## Try it
Every entry below should be printed again exactly as it reads.
(Data to examine)
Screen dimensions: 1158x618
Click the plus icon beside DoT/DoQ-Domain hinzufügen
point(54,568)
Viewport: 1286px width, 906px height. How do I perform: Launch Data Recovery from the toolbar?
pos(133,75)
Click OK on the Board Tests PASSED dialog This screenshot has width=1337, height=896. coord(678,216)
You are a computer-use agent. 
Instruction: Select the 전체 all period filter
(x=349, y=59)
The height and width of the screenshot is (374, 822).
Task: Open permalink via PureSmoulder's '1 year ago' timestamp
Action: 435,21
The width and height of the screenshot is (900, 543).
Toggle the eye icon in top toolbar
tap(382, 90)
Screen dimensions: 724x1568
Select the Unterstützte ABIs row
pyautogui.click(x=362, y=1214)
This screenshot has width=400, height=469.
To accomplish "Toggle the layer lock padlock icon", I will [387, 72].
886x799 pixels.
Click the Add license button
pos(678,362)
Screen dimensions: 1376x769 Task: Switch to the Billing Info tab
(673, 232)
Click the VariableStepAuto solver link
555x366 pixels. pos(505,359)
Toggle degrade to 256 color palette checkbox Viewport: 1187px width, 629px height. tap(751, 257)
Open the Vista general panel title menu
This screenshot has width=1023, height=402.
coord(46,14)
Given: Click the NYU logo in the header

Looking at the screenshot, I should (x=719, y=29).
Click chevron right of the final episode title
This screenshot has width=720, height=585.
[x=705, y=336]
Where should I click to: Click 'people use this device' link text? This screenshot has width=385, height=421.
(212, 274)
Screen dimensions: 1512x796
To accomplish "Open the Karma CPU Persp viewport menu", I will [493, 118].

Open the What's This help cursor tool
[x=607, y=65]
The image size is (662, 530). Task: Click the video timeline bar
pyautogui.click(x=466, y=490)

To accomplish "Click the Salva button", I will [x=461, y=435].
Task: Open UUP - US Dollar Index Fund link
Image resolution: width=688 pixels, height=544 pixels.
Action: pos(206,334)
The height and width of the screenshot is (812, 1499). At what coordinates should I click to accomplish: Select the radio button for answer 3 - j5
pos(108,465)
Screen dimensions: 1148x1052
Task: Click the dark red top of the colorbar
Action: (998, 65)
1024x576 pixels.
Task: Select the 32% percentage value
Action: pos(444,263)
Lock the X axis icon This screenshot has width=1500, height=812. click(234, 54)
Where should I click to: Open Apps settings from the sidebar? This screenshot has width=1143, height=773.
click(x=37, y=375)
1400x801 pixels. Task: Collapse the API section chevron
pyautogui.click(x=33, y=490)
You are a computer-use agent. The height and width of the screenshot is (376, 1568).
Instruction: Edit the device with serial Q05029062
(End Data to examine)
## Solution
Screen dimensions: 1158x618
Click the plus icon beside DoT/DoQ-Domain hinzufügen
point(54,568)
Viewport: 1286px width, 906px height. How do I perform: Launch Data Recovery from the toolbar?
pos(133,75)
Click OK on the Board Tests PASSED dialog This screenshot has width=1337, height=896. coord(678,216)
You are a computer-use agent. 
Instruction: Select the 전체 all period filter
(x=349, y=59)
The height and width of the screenshot is (374, 822).
Task: Open permalink via PureSmoulder's '1 year ago' timestamp
Action: 435,21
The width and height of the screenshot is (900, 543).
Toggle the eye icon in top toolbar
tap(382, 90)
Screen dimensions: 724x1568
Select the Unterstützte ABIs row
pyautogui.click(x=362, y=1214)
This screenshot has width=400, height=469.
To accomplish "Toggle the layer lock padlock icon", I will [387, 72].
886x799 pixels.
Click the Add license button
pos(678,362)
Screen dimensions: 1376x769 Task: Switch to the Billing Info tab
(673, 232)
Click the VariableStepAuto solver link
555x366 pixels. pos(505,359)
Toggle degrade to 256 color palette checkbox Viewport: 1187px width, 629px height. tap(751, 257)
Open the Vista general panel title menu
This screenshot has width=1023, height=402.
coord(46,14)
Given: Click the NYU logo in the header

Looking at the screenshot, I should (x=719, y=29).
Click chevron right of the final episode title
This screenshot has width=720, height=585.
[x=705, y=336]
Where should I click to: Click 'people use this device' link text? This screenshot has width=385, height=421.
(212, 274)
Screen dimensions: 1512x796
To accomplish "Open the Karma CPU Persp viewport menu", I will [493, 118].

Open the What's This help cursor tool
[x=607, y=65]
The image size is (662, 530). Task: Click the video timeline bar
pyautogui.click(x=466, y=490)

To accomplish "Click the Salva button", I will [x=461, y=435].
Task: Open UUP - US Dollar Index Fund link
Image resolution: width=688 pixels, height=544 pixels.
Action: pos(206,334)
The height and width of the screenshot is (812, 1499). At what coordinates should I click to accomplish: Select the radio button for answer 3 - j5
pos(108,465)
Screen dimensions: 1148x1052
Task: Click the dark red top of the colorbar
Action: (998, 65)
1024x576 pixels.
Task: Select the 32% percentage value
Action: pos(444,263)
Lock the X axis icon This screenshot has width=1500, height=812. click(234, 54)
Where should I click to: Open Apps settings from the sidebar? This screenshot has width=1143, height=773.
click(x=37, y=375)
1400x801 pixels. Task: Collapse the API section chevron
pyautogui.click(x=33, y=490)
You are a computer-use agent. The height and width of the screenshot is (376, 1568).
Instruction: Edit the device with serial Q05029062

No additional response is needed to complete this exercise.